The curious case of Developer Productivity

With Developers working in an Agile team, where collaboration and collective ownership are cultural traits, can we really measure developer productivity?

Prakash Inani
8 min readAug 31, 2021

Measuring developer productivity is the elephant in the room for many managers responsible for performance reviews, mentor individuals, help them grow. Some managers come with their way of measuring individuals, while others try to keep it more based on their intuitions, usability, response time, etc. Whichever way you use, can we measure individual developer productivity in an Agile Team?

Manager: You were not productive last week.

Developer: Not sure; what does this mean? Could you help me understand?

Manager: I don’t see any pull request from you last week.

Developer: Yes, as I was helping others solve a critical design problem and doing some exploration work for our product.

Manager: I measure your productivity by Pull requests you raise and based on data, your productivity is going down

Developer: #?%&&*@

What is Developer Productivity anyway?

Productivity is commonly defined as a ratio between the output volume and the volume of inputs.

Some people take this meaning literally about productivity and apply this to define developer productivity as the amount of output an individual developer is producing on a day-to-day basis based on his seniority level or pay range.

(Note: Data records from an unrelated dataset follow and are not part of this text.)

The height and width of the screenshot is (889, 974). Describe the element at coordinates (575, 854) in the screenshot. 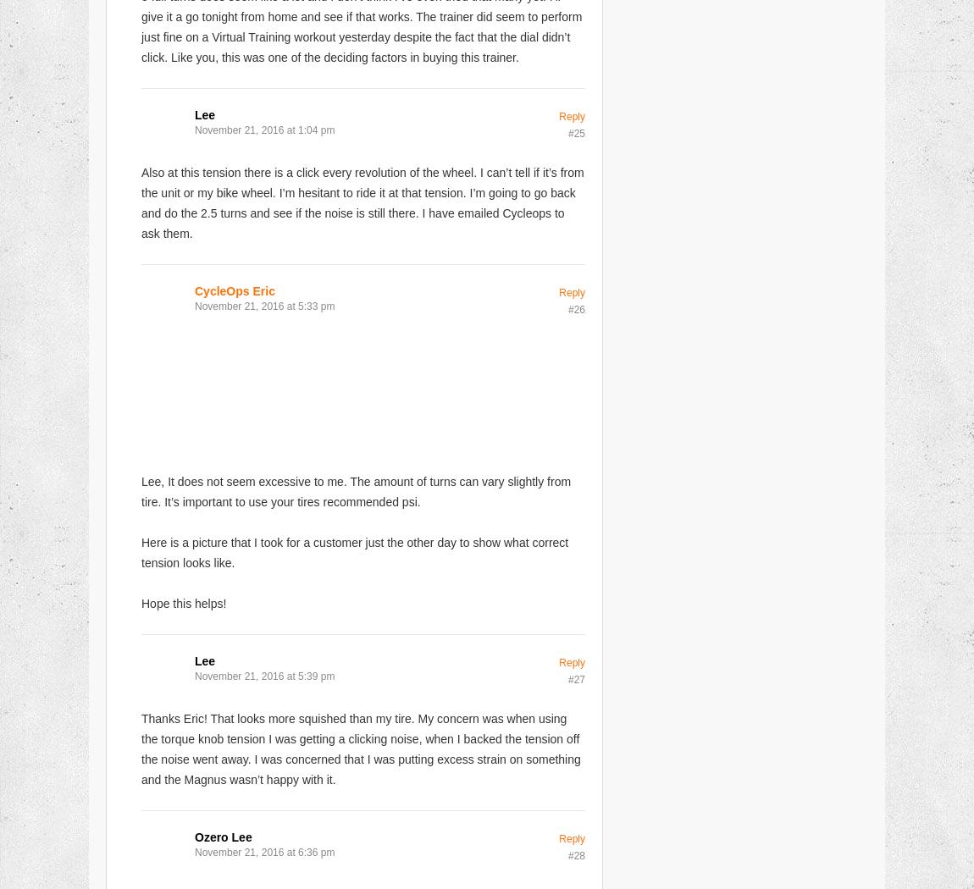

I see `'#28'` at that location.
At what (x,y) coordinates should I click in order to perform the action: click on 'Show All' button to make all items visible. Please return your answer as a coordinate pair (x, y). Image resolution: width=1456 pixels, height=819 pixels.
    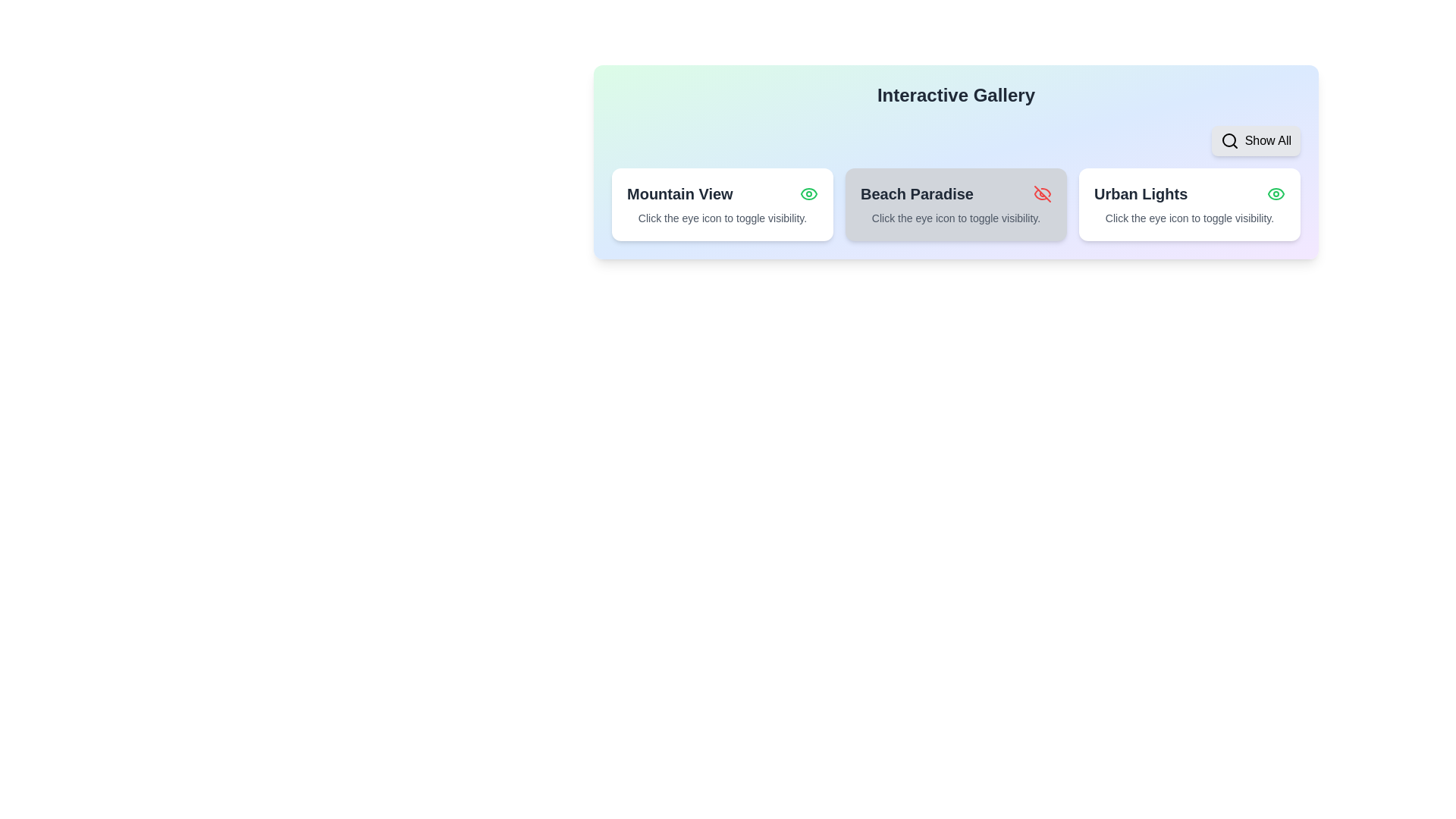
    Looking at the image, I should click on (1256, 140).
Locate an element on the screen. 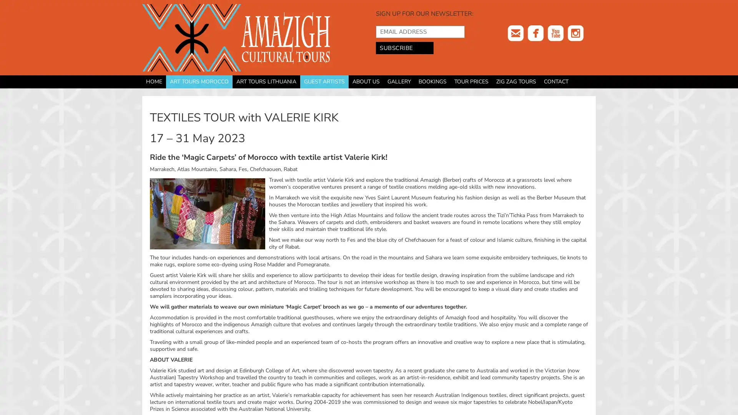 This screenshot has height=415, width=738. Subscribe is located at coordinates (404, 48).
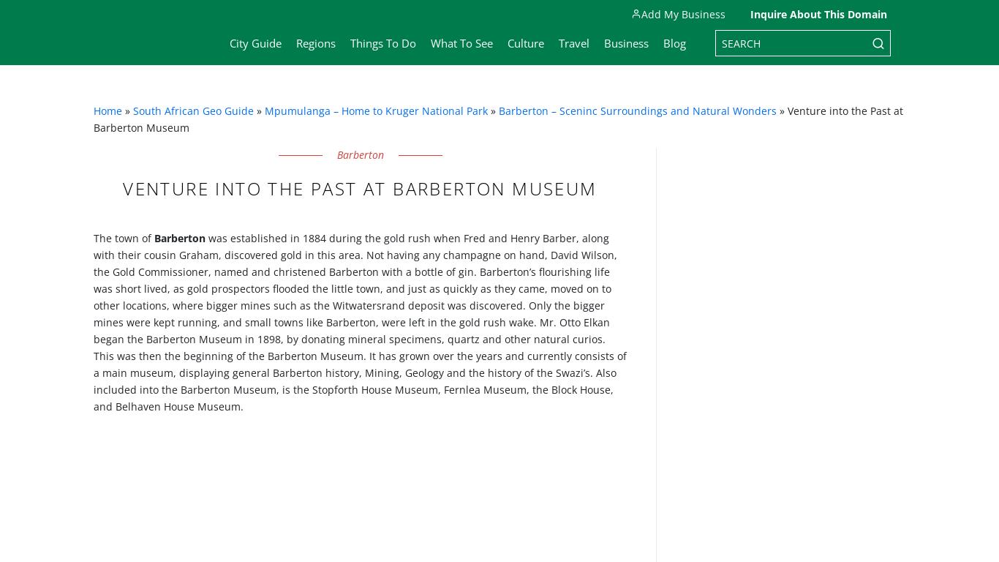 Image resolution: width=999 pixels, height=562 pixels. What do you see at coordinates (507, 42) in the screenshot?
I see `'Culture'` at bounding box center [507, 42].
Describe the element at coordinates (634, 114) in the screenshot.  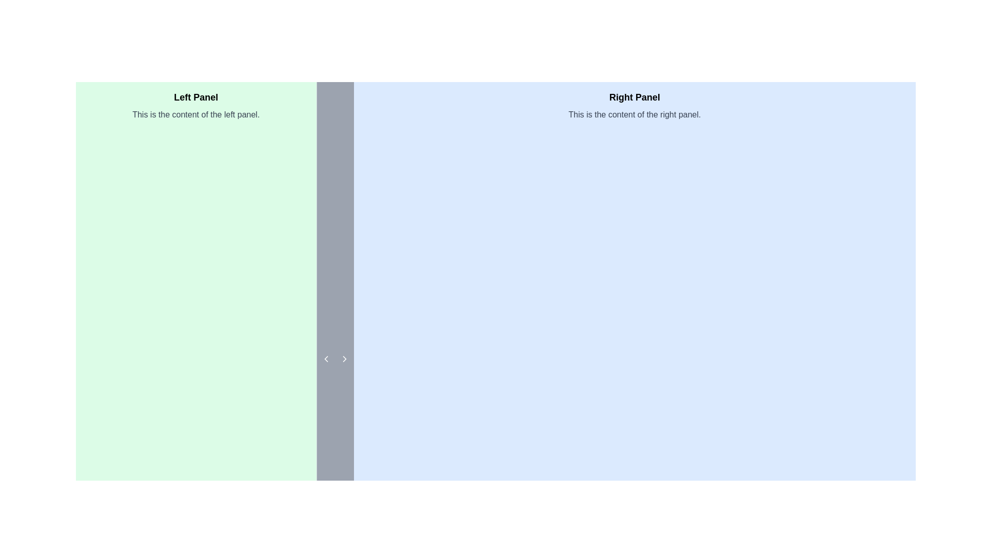
I see `text label that displays 'This is the content of the right panel.' located in the right panel, which is horizontally centered and positioned below the title text 'Right Panel'` at that location.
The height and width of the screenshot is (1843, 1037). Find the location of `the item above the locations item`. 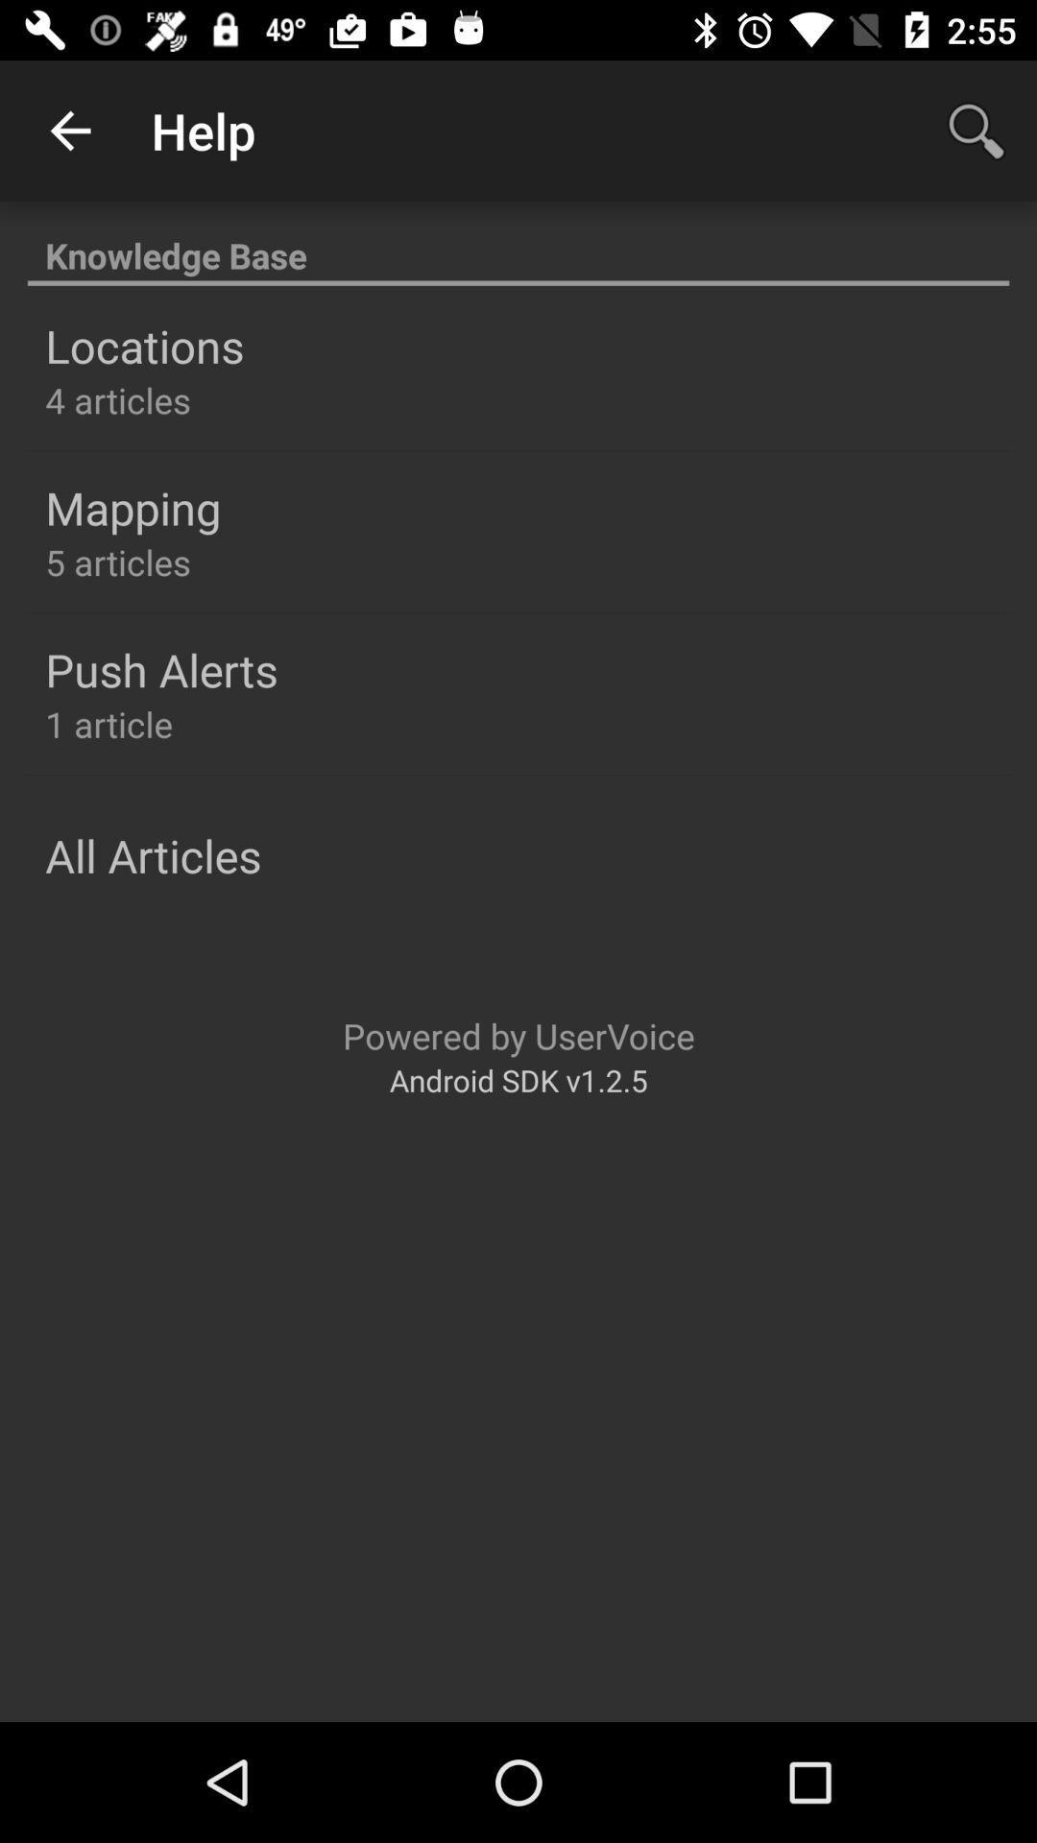

the item above the locations item is located at coordinates (518, 244).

In contrast, others come up with metrics to identify trends about an individual, their performance and ultimately determine productivity.

This literal meaning of productivity could be relevant in the simple or complicated work environment; however, software and product development is complex work with varying input and output relationships.

Developer productivity could be defined as the impact of efforts put by a developer, where efforts could be further defined as the commitment to the mission, product, and roadmap.

Developer productivity could be defined as the impact of efforts

Many developers are working in Agile teams, where the focus is on collaboration and build over each other’s ideas, efforts to have a multiplier impact on outcome and successful delivery of Product.

Can we measure individual Developer Productivity then?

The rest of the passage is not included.